Luis Carlos Perea

Personal information
- Full name: Luis Carlos Perea
- Date of birth: 29 December 1963 (age 62)
- Place of birth: Turbo, Colombia
- Height: 1.81 m (5 ft 11 in)
- Position: Centre-back

Senior career*
- Years: Team / Apps / (Gls)
- 1983–1986: Independiente Medellín / 101 / (7)
- 1987–1990: Atlético Nacional / 76 / (6)
- 1991–1993: Independiente Medellín / 94 / (3)
- 1994: Atlético Junior / 1 / (0)
- 1994–1995: Toros Neza / 35 / (3)
- 1996: Deportes Tolima
- 1997–1998: Atlético Nacional
- Total:  / 307 / (19)

International career
- 1987–1994: Colombia / 78 / (2)

= Luis Carlos Perea =

Colombian footballer (born 1963)

Luis Carlos "Coroncoro" Perea (born 29 December 1963) is a Colombian former professional footballer who played as a central defender.

==Club career==
Perea was born in Turbo. During his career he played mainly with Independiente Medellín, where he would debut in 1983, and Atlético Nacional, but also had brief spells with Atlético Junior and Deportes Tolima.

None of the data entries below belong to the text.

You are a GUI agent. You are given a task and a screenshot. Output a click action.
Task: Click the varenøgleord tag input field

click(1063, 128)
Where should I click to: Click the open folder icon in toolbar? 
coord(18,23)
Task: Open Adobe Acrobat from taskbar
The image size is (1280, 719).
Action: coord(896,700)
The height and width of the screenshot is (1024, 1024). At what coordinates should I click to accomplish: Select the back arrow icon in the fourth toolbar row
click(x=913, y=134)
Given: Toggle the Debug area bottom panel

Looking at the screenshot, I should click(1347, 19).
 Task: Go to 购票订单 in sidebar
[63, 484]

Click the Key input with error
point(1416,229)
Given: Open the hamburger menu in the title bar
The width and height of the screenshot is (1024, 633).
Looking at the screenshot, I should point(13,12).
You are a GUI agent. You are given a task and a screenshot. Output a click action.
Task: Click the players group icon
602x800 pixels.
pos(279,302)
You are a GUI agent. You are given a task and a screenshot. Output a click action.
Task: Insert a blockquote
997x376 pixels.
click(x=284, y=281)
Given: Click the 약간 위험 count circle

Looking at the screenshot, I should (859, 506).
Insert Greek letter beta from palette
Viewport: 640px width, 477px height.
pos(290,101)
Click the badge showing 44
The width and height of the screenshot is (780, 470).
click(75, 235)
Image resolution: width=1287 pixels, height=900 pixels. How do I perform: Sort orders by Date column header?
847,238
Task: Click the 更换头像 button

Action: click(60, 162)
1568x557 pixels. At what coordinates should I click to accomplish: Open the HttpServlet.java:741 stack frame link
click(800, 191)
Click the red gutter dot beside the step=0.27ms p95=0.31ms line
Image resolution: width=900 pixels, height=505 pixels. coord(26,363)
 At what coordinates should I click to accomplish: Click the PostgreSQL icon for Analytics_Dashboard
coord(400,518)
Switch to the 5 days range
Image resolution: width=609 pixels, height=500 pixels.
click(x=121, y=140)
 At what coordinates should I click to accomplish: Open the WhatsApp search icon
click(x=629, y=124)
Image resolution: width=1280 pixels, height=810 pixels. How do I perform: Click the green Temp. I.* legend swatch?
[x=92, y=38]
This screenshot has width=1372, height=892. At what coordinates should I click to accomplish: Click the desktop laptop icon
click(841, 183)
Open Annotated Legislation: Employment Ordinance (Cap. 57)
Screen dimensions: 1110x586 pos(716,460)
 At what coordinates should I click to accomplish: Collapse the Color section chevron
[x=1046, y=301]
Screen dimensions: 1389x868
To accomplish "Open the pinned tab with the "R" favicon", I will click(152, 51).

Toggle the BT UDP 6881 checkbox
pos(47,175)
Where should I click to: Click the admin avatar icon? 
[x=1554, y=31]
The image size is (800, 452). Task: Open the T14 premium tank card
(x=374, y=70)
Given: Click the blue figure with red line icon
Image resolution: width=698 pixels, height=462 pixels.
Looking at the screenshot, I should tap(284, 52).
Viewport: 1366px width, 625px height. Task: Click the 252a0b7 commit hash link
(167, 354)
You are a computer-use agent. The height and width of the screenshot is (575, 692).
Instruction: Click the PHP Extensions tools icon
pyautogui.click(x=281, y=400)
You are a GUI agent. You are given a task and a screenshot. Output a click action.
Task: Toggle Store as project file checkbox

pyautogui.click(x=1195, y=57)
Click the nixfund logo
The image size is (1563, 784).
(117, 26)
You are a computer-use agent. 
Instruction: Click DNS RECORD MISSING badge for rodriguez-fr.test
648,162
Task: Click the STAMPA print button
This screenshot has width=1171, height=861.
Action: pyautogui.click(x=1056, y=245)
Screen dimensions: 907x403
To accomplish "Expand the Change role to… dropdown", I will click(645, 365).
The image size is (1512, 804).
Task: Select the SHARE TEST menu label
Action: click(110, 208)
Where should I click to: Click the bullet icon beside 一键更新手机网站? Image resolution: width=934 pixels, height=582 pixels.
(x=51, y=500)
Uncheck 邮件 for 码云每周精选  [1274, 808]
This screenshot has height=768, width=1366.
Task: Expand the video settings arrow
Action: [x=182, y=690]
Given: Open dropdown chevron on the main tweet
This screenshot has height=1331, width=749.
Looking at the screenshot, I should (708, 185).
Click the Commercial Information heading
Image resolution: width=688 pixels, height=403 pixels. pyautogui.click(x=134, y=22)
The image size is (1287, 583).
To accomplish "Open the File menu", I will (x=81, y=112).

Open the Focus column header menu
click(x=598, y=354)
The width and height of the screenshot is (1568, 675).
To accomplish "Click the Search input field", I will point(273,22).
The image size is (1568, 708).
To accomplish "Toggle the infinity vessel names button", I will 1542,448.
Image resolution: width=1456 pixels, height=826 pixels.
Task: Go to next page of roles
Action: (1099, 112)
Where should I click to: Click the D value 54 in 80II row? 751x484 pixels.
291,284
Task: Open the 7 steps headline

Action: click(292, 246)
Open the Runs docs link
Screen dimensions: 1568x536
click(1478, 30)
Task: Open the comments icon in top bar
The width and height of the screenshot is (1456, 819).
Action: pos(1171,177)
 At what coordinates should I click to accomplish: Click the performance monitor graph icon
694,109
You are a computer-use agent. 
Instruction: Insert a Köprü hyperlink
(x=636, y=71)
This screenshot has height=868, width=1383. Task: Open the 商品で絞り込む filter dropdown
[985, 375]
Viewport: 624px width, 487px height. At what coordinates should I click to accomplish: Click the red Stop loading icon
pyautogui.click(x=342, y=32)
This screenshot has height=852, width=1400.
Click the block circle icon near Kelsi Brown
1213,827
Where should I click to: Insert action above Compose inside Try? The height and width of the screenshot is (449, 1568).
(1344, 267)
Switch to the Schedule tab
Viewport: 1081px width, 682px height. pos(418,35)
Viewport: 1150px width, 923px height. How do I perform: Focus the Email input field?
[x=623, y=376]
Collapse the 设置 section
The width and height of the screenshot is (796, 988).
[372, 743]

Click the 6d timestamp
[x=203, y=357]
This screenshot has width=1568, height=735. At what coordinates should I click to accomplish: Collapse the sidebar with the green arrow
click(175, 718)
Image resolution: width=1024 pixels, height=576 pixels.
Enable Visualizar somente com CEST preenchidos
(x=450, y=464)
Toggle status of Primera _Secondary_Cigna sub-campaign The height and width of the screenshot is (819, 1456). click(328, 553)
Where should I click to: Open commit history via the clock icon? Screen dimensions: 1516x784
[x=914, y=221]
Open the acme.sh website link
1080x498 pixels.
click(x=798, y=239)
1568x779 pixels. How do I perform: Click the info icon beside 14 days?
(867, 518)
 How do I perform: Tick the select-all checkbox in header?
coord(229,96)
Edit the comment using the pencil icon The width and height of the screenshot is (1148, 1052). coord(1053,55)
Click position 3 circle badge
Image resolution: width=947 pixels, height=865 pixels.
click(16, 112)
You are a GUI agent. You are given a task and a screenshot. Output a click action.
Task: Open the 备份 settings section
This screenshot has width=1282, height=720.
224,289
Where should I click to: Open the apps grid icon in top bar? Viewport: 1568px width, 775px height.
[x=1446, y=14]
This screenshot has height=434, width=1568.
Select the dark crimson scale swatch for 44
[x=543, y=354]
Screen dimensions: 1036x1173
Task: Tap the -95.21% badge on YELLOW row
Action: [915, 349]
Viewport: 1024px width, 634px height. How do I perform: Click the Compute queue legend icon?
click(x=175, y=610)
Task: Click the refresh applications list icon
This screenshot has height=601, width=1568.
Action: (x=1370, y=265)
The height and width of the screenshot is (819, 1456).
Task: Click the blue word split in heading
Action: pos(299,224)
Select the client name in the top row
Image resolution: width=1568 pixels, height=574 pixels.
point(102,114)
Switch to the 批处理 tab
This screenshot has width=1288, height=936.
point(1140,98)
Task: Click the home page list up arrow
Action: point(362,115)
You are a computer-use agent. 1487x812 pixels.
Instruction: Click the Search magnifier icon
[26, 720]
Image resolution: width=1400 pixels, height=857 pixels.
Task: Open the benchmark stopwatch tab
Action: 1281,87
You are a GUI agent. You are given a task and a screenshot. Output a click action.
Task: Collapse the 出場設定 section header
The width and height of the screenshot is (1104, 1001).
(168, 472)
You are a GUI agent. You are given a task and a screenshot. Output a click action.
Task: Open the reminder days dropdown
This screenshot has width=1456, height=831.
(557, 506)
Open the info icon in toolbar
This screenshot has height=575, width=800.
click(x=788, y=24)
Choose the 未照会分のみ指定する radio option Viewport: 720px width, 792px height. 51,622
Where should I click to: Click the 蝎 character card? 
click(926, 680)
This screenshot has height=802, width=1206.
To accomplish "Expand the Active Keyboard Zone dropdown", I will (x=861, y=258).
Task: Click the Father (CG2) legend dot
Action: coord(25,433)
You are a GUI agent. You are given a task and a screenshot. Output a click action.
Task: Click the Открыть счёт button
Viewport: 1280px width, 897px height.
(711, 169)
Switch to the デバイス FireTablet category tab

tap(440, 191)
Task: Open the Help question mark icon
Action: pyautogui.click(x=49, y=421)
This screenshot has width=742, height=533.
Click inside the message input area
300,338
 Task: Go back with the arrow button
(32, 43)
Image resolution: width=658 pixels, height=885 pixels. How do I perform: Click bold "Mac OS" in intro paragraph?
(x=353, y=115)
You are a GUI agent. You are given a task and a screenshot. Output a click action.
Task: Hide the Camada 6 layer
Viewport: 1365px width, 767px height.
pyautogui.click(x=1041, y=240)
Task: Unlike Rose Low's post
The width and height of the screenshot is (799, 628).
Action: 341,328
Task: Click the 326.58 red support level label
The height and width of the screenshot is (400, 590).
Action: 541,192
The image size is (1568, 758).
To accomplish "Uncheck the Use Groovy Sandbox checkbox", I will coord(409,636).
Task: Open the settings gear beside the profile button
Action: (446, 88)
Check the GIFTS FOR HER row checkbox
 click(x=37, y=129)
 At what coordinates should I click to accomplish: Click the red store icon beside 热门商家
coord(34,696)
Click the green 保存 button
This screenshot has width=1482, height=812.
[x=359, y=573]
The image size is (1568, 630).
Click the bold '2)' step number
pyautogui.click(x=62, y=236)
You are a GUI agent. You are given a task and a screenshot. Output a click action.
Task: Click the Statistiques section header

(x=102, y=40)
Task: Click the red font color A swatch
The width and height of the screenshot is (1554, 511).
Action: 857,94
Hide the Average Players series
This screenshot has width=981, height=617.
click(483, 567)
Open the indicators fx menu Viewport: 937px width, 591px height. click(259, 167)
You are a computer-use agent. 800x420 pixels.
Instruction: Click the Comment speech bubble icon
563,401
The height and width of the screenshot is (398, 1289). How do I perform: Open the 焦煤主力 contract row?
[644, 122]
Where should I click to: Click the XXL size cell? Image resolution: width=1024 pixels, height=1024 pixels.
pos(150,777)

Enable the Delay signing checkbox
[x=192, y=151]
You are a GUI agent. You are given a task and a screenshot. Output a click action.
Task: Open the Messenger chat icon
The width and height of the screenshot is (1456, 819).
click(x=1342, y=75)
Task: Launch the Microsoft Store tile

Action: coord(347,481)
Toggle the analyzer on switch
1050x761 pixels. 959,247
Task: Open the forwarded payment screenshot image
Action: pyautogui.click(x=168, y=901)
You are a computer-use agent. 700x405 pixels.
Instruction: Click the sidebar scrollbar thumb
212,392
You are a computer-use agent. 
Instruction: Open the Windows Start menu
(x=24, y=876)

Abroad, Perea represented Toros Neza in Mexico, and he won the 1989 Copa Libertadores with Nacional. He moved to the United States in 1999, intending to sign with the Miami Fusion or Tampa Bay Mutiny; he did not join either club and retired from playing, but began working as a player development coach at the Miami Strike Force. He is also a coach at pathway miami.

==International career==
Over seven years, Perea played 78 games and scored two goals for the Colombia national team. This included six appearances at the 1990 and the 1994 FIFA World Cups combined.

Perea participated in four Copa América finals, and netted his first international goal in the 1993 Copa América, in the 88th minute of the quarter-final match against Uruguay (1–1 after 120 minutes, penalty shootout win).

===International goals===
Scores and results list Colombia's goal tally first, score column indicates score after each Perea goal.

List of international goals scored by Luis Carlos Perea
| No. | Date | Venue | Opponent | Score | Result | Competition |
|---|---|---|---|---|---|---|
| 1 | 30 March 1988 | Estadio Centenario, Armenia, Colombia | Canada | 1–0 | 3–0 | Friendly |
| 2 | 26 June 1993 | Monumental Isidro Romero Carbo, Guayaquil, Ecuador | Uruguay | 1–1 | 1–1 | 1993 Copa América |

==Personal life==
Perea was named in a list of the top 100 prominent Latinos living in Miami. His son, Luis Alberto, was also a footballer. A forward, he played for a host of clubs in several countries.